This dissertation examines the evangelical left movement in the United States during the postwar period. Non-conservative sectors of evangelicalism, vibrant in the nineteenth century but in eclipse following the fundamentalist-modernist controversies of the early twentieth century, again emerged in the 1960s and 1970s. Politically moderate to leftist and theologically conservative, this evangelical left encompassed diverse groups such as the Post-American/Sojourners intentional community, InterVarsity Christian Fellowship, Evangelicals for Social Action, and the Association for Public Justice.
This small but vibrant movement points to a broader, more differentiated evangelicalism obscured by the prominence of the religious right. Evangelical boundaries for instance proved to be surprisingly permeable in failing to shield many young evangelicals from “the world.” Powerful cultural and political forces shaped the evangelical left, which traveled a parallel journey with its secular counterpart through the civil rights movement, antiwar protests, New Left politics, and identity politics. As the evangelical left peaked in the mid-1970s, it became clear that “the sixties” had produced a similarly wrenching, if a bit lagged, effect on evangelicalism as it had on non-religious cultural institutions. Though the movement languished under the weight of identity politics and the dilemmas of abortion, it persisted into the 1980s as a key component of the postwar politicization of evangelicalism. Its contentious tactics, absolutist rhetoric, and public engagement of structural politics with spiritual commitments in fact anticipated the political style of the religious right.

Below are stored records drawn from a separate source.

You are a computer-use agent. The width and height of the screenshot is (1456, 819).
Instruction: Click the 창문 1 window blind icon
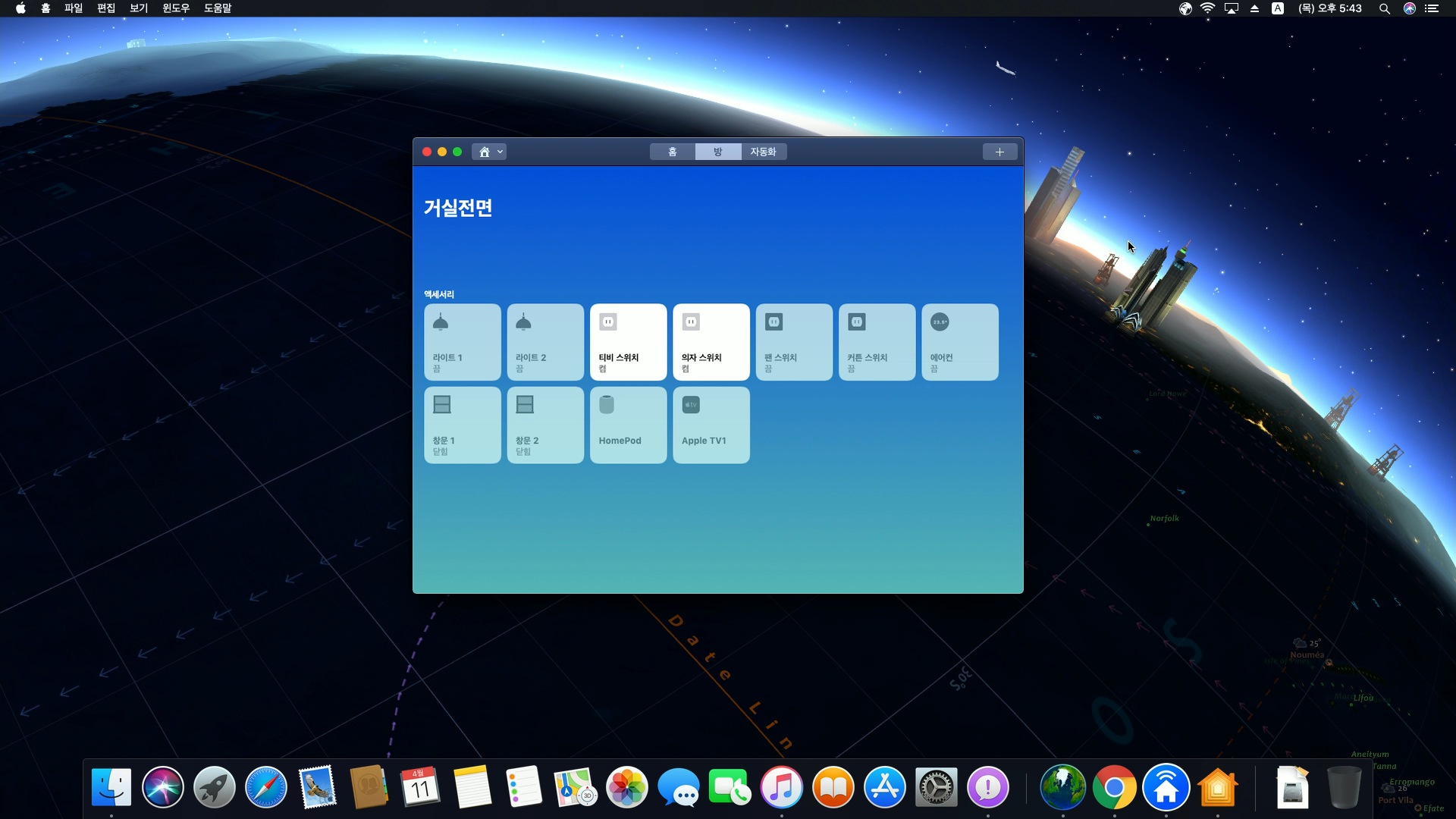[x=442, y=405]
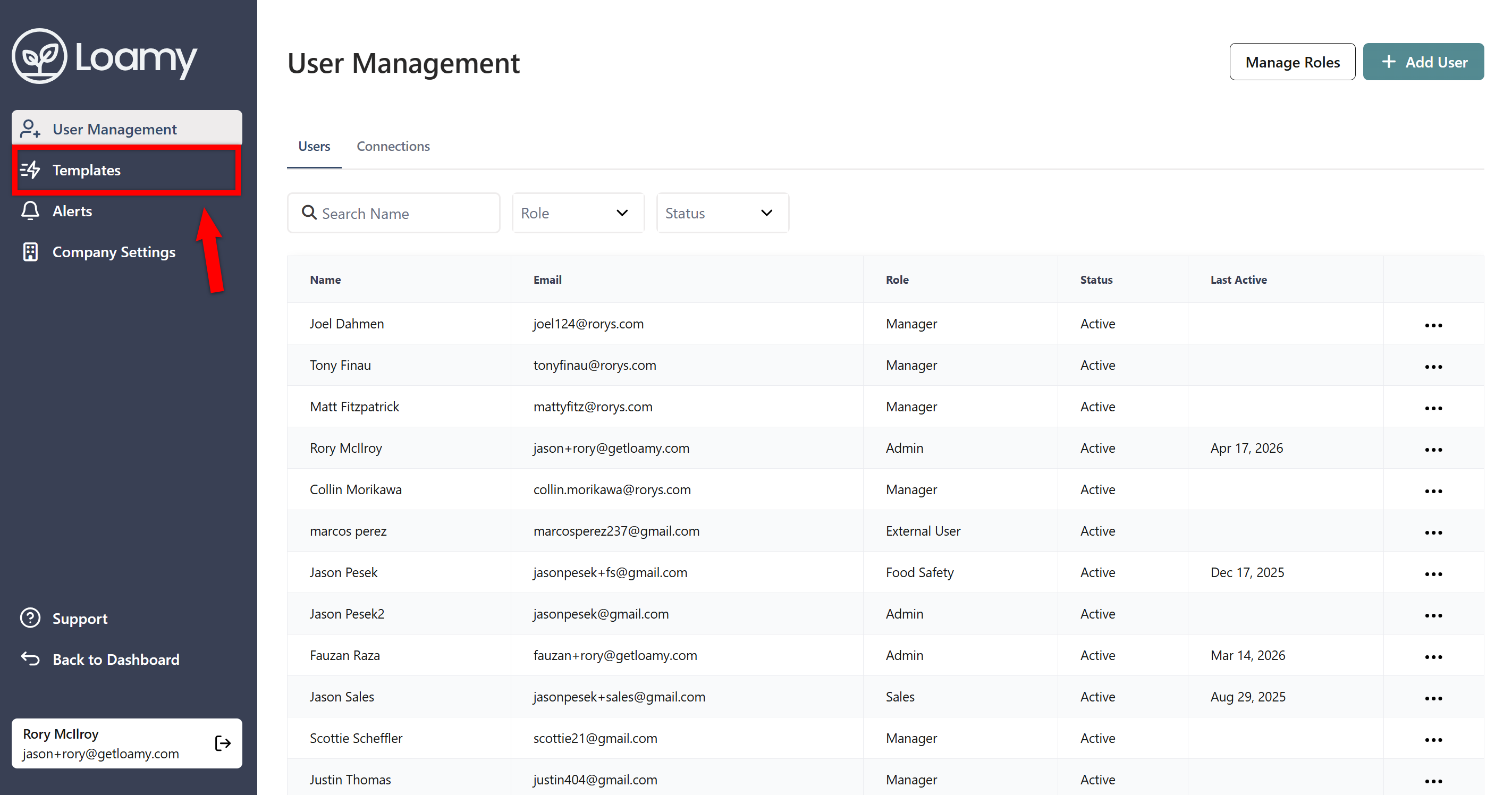1512x795 pixels.
Task: Open the three-dot menu for Joel Dahmen
Action: 1433,325
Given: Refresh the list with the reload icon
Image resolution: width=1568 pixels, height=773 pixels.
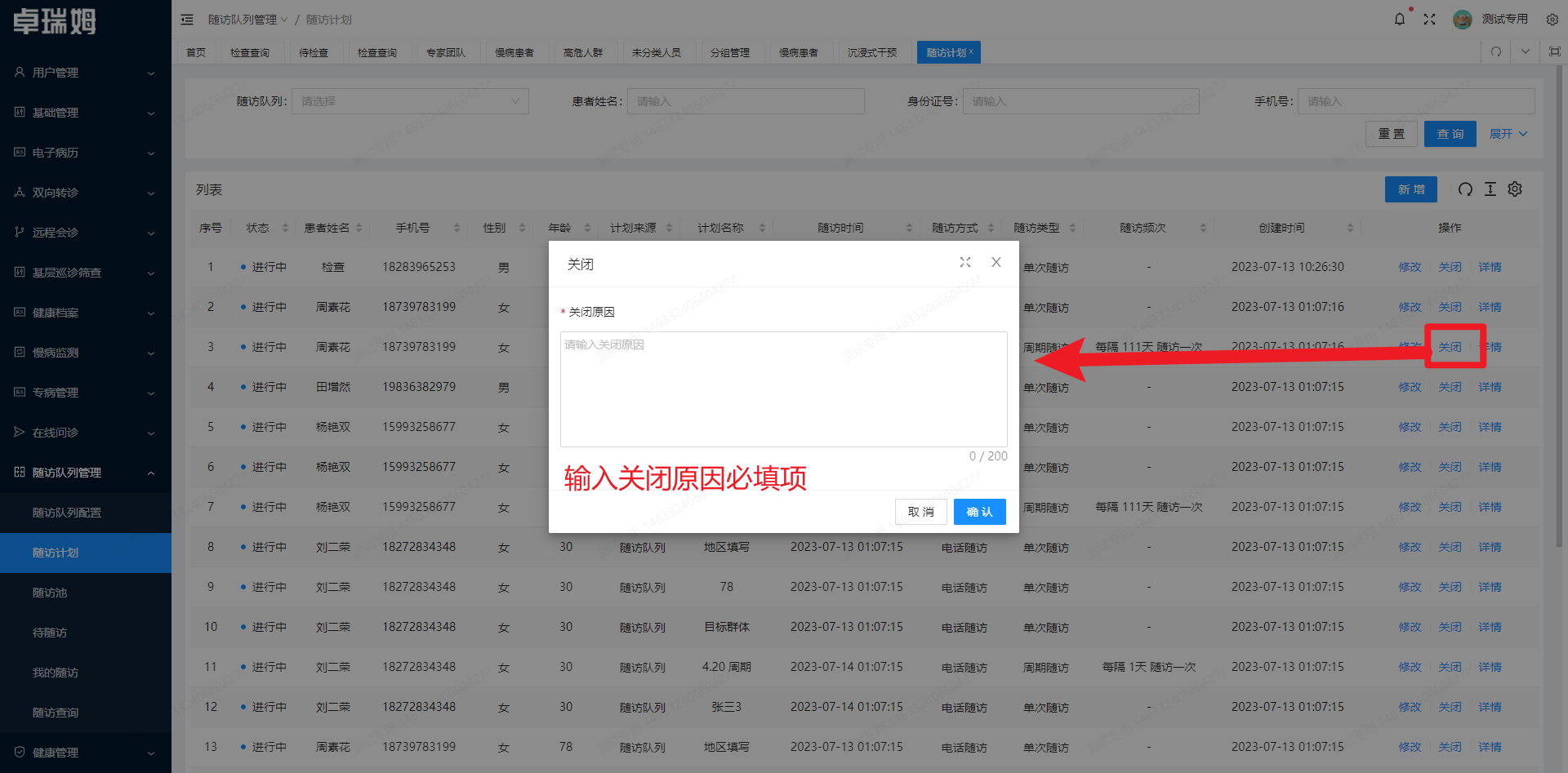Looking at the screenshot, I should tap(1465, 189).
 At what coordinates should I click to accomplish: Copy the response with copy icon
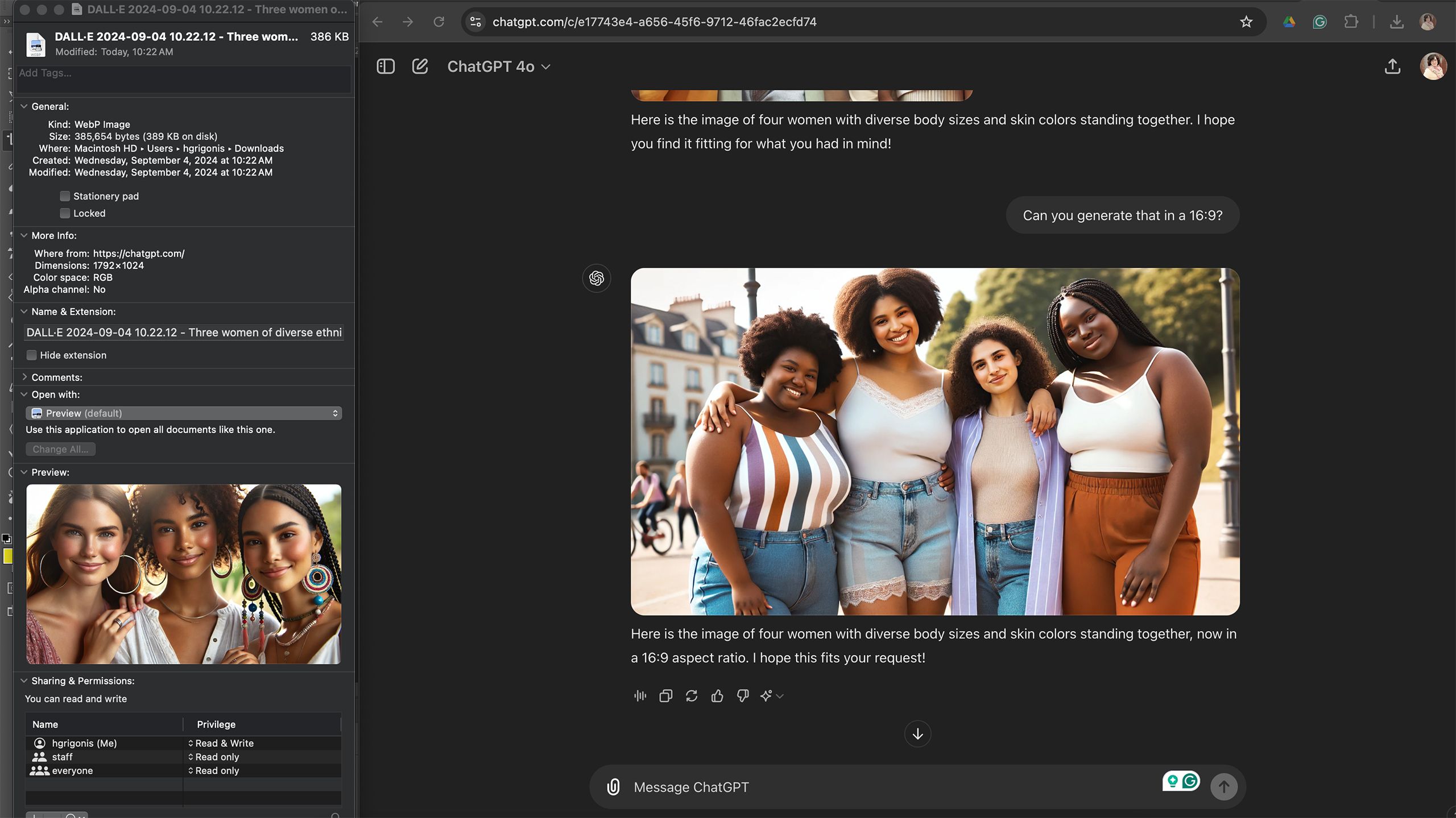665,696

In seeking to broaden the traditionally narrow scope of evangelicalism, this dissertation additionally explores the struggle for identity among diverse evangelicals. Despite attempts by architects of the new evangelicalism to create the illusion of a single evangelical identity in the 1950s and 1960s, the movement remained politically, theologically, and culturally diverse. Evangelicalism’s decentralized ecclesiastical structures; recurrent strains of apoliticism; ill-fit to the American two-party system; and racial, gender, theological, and political diversities belie its reputation as a unified political bloc.